The answer must consist solely of the lines from the one with "Task: Select SAP" through the last line of the data, copied exactly, with no pictures.

==== DATA IN THIS EXERCISE ====

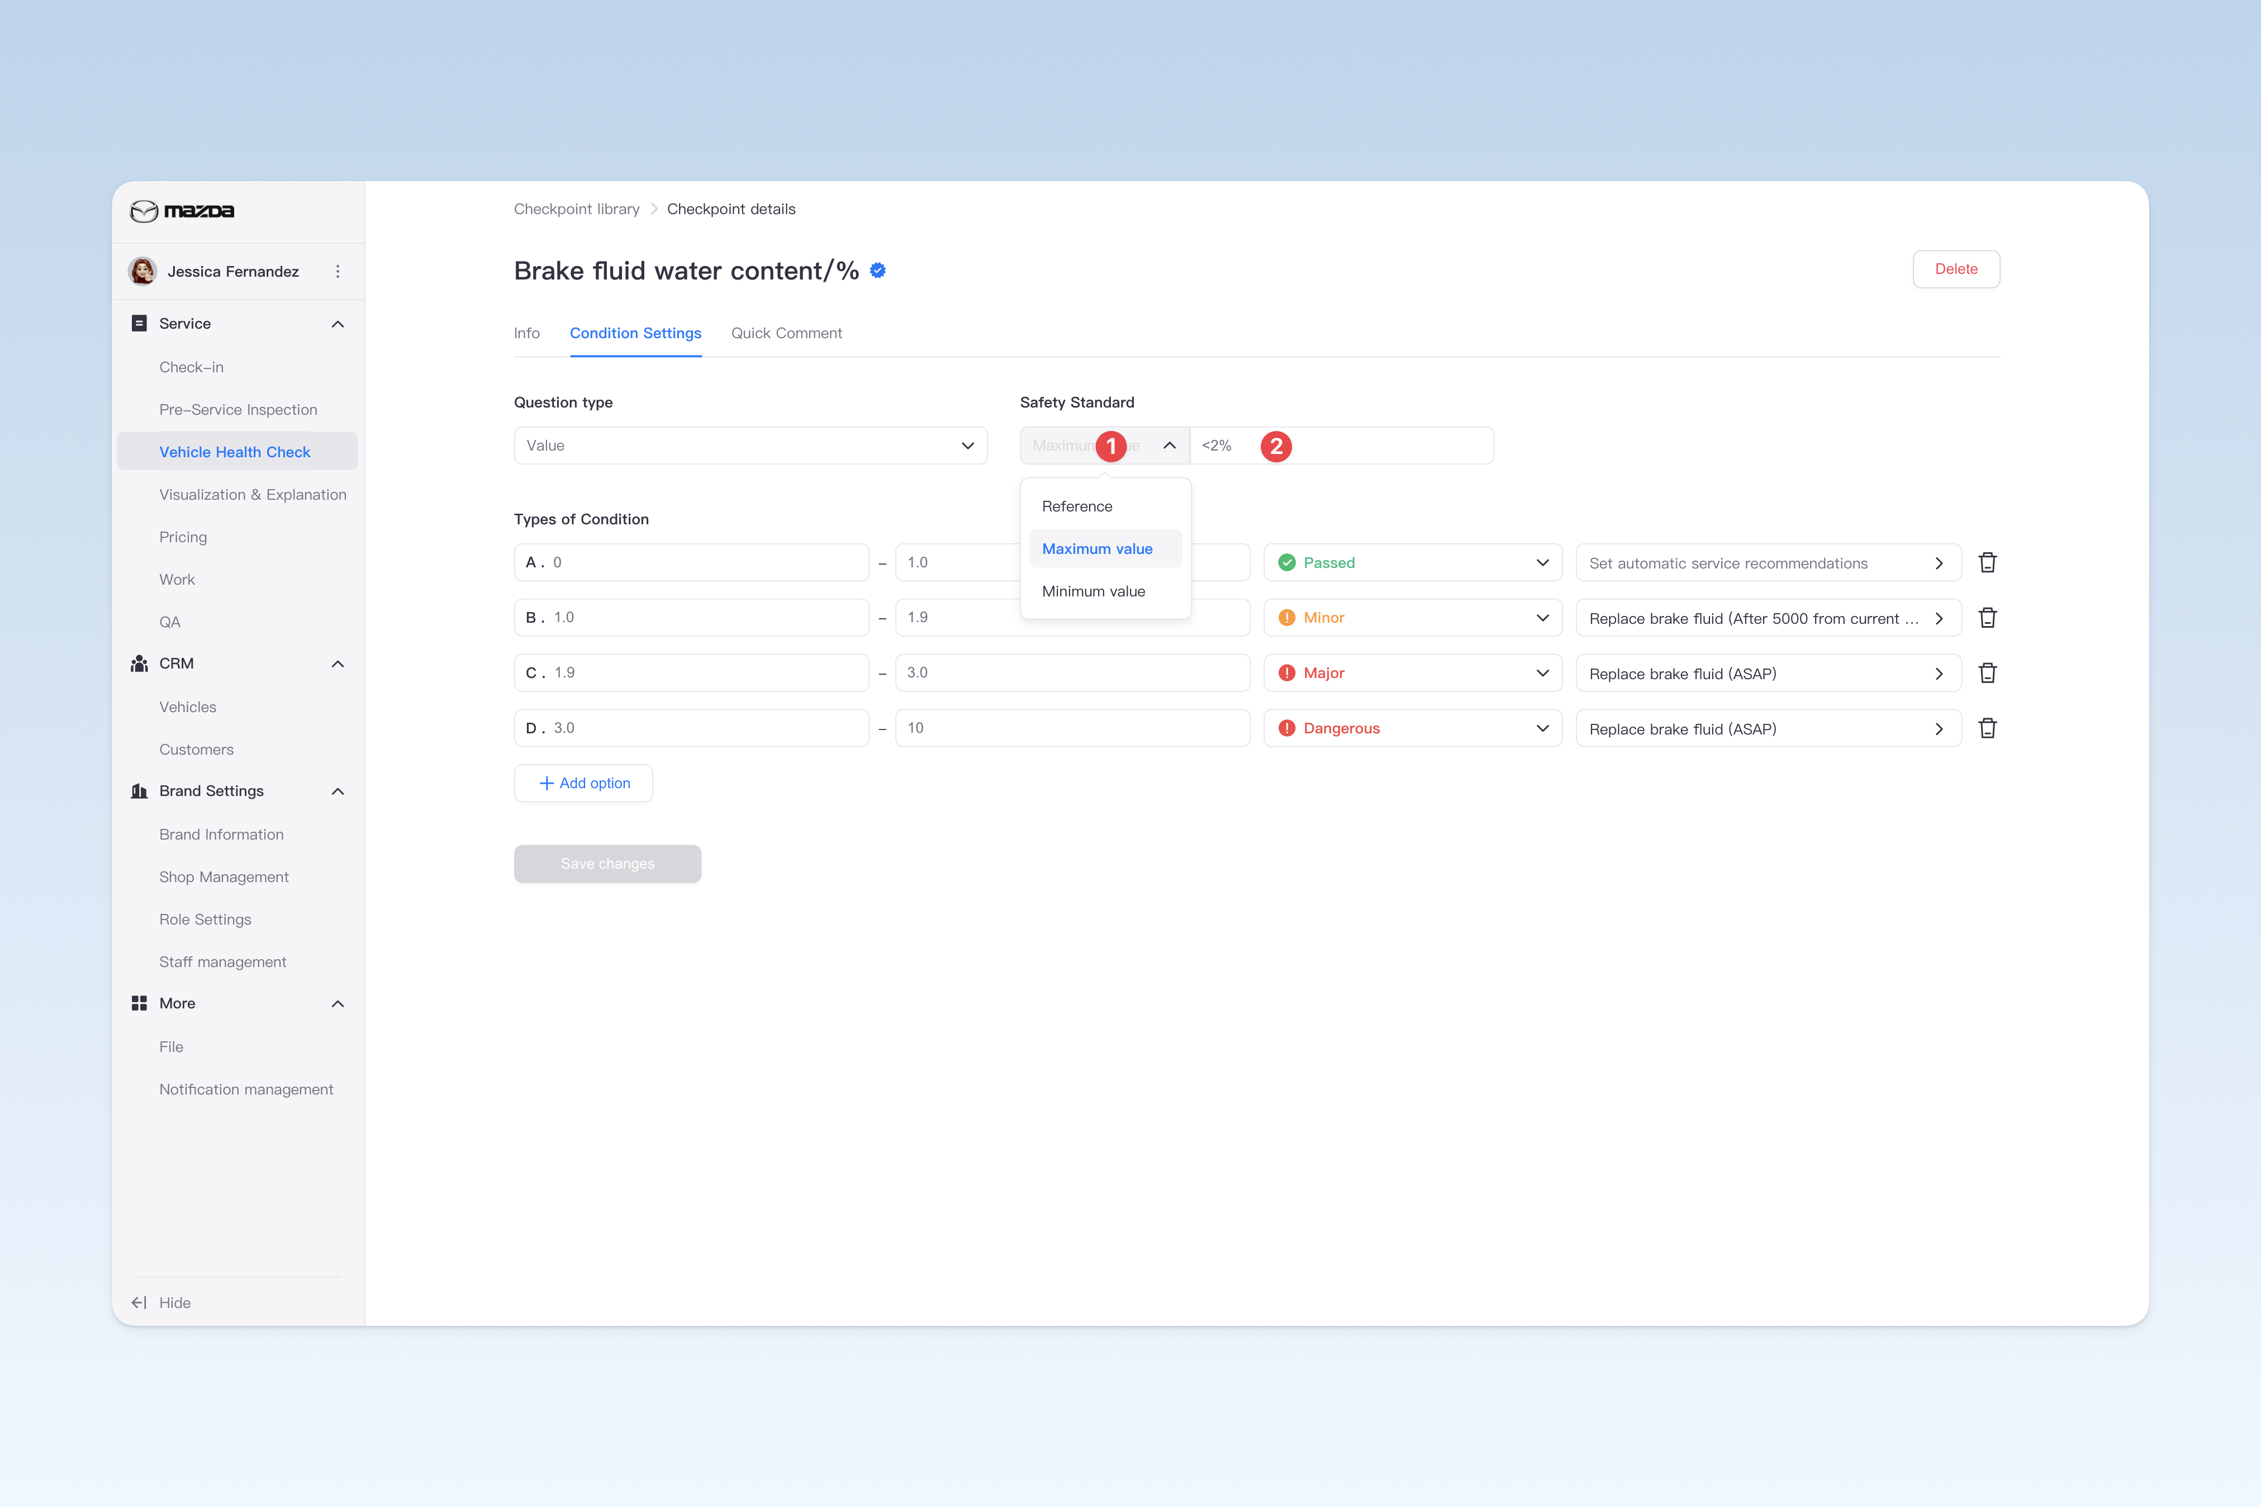Image resolution: width=2261 pixels, height=1507 pixels.
Task: Click Jessica Fernandez's avatar
Action: (143, 271)
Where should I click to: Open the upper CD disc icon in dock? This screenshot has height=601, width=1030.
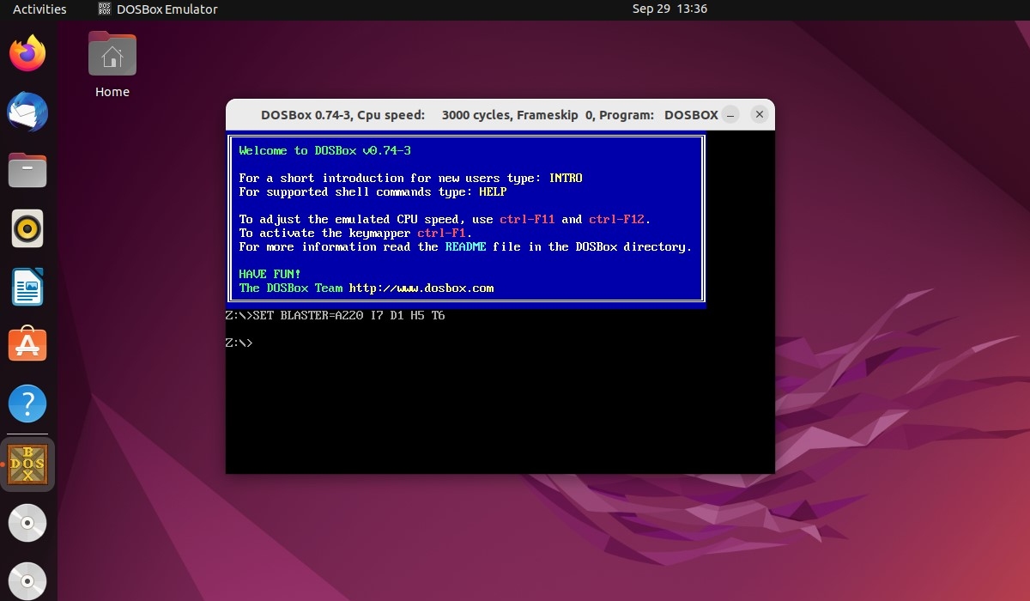tap(27, 522)
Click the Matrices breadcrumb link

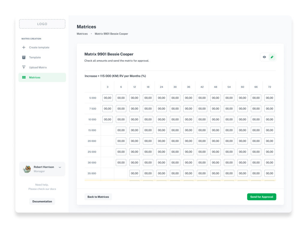[x=82, y=34]
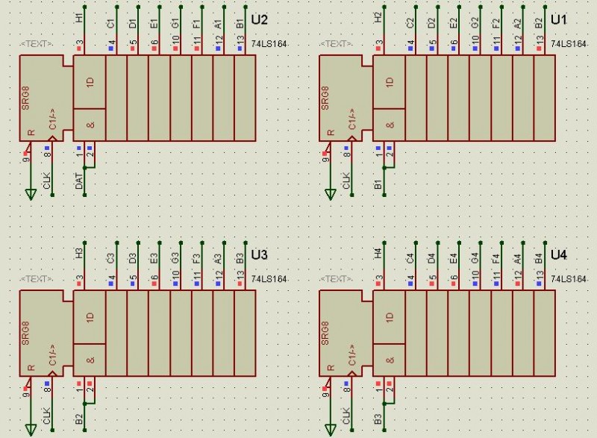Click the B3 input terminal under U4
Screen dimensions: 597x438
378,416
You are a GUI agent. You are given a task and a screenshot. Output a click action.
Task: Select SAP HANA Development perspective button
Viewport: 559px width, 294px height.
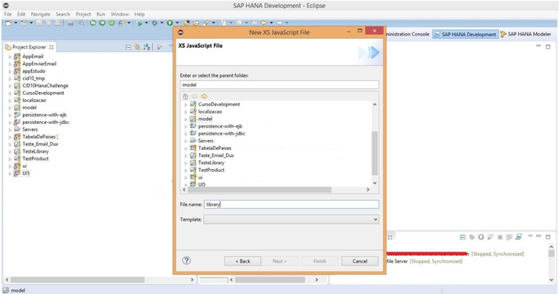465,34
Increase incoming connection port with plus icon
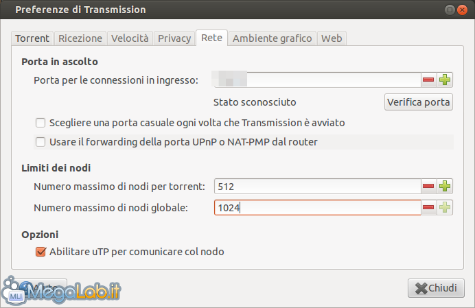 445,80
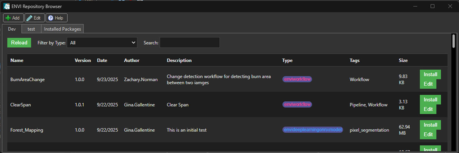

====

FINAL ANSWER:
Task: Select SAP HANA Development perspective button
Viewport: 559px width, 294px height.
465,34
Increase incoming connection port with plus icon
 445,80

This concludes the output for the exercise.